The cast iron street lamps are of 17 styles, which vary depending on the municipality that commissioned them. They range from about 20 to 30 feet (6 to 9 meters), are painted a uniform gray and placed, forest-like, in a near grid. The lights are solar powered from dusk to dawn. Writing in the Los Angeles Times, Susan Freudenheim described the restored lamps as displaying "elaborate floral and geometric patterns" at the base, with "fluted shafts and glass globes that cap them...meticulously cleaned, painted and refurbished to create an exuberant glow."
Urban Light was preceded by Sheila Klein's Vermonica (1993), which places 25 Los Angeles street lamps in a parking lot at the corner of Vermont Avenue and Santa Monica Boulevards. The intersection had burned during the 1992 Los Angeles riots. Burden viewed his sculpture as a formal entry way to the museum on Wilshire Boulevard: "I've been driving by these buildings for 40 years, and it's always bugged me how this institution turned its back on the city."

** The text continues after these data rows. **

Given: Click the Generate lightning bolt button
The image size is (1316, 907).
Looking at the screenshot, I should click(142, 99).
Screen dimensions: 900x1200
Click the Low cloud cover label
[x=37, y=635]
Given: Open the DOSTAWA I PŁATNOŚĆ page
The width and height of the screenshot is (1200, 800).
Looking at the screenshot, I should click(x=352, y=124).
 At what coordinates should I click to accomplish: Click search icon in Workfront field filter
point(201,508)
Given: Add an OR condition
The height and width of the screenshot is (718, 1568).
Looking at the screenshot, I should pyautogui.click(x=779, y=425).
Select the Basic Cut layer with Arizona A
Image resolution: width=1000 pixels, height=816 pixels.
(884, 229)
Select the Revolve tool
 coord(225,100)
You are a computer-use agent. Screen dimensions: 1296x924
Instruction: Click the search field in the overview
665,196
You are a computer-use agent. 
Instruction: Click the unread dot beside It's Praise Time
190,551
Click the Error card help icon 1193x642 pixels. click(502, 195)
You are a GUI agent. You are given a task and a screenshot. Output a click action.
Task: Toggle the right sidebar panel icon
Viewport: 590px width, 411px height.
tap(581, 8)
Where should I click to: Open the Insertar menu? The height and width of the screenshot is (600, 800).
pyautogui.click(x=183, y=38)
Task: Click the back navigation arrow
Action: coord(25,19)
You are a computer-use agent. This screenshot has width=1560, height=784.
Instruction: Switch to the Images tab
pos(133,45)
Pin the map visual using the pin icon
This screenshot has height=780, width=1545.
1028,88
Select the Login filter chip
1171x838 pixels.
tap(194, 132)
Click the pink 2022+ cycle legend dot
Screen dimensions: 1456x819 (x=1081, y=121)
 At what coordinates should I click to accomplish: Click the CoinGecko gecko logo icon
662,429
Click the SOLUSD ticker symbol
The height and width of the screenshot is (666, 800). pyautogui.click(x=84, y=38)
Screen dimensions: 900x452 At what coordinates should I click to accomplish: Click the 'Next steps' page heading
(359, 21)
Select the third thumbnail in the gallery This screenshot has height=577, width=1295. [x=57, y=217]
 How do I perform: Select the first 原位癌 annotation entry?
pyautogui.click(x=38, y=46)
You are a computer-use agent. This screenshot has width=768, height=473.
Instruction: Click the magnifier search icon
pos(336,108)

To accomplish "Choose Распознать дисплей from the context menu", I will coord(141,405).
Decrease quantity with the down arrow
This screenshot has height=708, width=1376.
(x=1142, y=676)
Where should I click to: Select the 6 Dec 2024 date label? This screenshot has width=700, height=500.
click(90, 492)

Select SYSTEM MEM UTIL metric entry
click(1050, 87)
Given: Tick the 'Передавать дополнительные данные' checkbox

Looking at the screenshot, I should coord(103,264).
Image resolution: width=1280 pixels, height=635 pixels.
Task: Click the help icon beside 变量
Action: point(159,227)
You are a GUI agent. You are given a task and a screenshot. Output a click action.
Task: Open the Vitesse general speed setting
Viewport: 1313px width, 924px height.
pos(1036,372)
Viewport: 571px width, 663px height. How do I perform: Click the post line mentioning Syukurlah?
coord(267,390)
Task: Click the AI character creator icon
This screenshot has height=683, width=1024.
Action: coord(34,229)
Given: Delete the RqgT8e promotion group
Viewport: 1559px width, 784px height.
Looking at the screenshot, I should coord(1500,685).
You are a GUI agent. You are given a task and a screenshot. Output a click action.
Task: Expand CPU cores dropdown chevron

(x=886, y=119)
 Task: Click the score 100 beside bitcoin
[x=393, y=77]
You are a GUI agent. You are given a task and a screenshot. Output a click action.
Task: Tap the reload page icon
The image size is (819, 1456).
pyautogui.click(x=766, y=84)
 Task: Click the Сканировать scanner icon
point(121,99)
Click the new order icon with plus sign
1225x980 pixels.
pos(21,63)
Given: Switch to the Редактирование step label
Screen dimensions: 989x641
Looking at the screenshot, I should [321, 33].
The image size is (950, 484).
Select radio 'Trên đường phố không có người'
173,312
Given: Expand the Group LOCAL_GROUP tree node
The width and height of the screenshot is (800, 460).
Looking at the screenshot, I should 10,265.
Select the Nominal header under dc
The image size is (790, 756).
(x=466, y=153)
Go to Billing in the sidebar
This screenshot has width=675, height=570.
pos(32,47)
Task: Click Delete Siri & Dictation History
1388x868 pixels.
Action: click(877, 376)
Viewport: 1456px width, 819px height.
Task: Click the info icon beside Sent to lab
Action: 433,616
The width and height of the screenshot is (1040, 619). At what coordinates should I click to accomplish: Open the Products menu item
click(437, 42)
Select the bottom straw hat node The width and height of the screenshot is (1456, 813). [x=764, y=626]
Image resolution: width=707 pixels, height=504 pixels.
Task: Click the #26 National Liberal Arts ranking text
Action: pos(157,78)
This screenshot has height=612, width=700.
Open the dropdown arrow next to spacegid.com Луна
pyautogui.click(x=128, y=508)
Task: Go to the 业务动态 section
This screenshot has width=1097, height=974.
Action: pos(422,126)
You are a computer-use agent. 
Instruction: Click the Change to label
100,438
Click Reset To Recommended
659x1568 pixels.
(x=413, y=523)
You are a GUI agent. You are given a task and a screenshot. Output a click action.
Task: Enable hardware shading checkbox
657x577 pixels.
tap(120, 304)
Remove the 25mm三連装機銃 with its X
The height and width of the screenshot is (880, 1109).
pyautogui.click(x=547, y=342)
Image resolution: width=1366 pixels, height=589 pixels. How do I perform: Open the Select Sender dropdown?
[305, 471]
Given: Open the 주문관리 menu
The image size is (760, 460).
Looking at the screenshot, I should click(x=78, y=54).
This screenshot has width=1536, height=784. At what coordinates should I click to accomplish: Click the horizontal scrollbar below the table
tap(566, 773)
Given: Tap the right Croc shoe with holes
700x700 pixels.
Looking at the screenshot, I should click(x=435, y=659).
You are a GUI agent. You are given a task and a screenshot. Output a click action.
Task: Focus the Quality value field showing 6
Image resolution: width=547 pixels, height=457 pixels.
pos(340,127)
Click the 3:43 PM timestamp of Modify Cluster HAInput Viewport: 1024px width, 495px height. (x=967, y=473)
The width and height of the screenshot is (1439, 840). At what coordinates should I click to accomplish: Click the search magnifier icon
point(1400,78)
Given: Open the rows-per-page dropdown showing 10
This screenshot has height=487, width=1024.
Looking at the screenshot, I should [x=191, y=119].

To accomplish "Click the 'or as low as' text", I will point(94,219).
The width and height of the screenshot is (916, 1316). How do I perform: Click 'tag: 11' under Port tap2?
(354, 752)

Burden first began collecting street lamps in December 2000 without a specific work in mind, and continued collecting them for the next seven years. He purchased his first two lamps at the Rose Bowl Flea Market after bargaining down the price from $950 to $800, each. He purchased about 60 from contractor and collector Anna Justice, who was instrumental in the restoration of sandblasting, recasting missing parts, rewiring to code, and then painting a uniform grey. As Burden's collection grew, the ground around his Topanga Canyon studio became littered with parts, which the artist referred to as "lamp carcasses". Most of the street lamps came from the streets of Southern California, including Hollywood, Glendale, and Anaheim, with some from Portland, Oregon. Among the 17 styles represented are the Outpost, Hollywood and Pacific Twin. The largest, most ornate, called Rose Poles, were from downtown Los Angeles; a few can still be seen at the corner of Broadway and Sixth.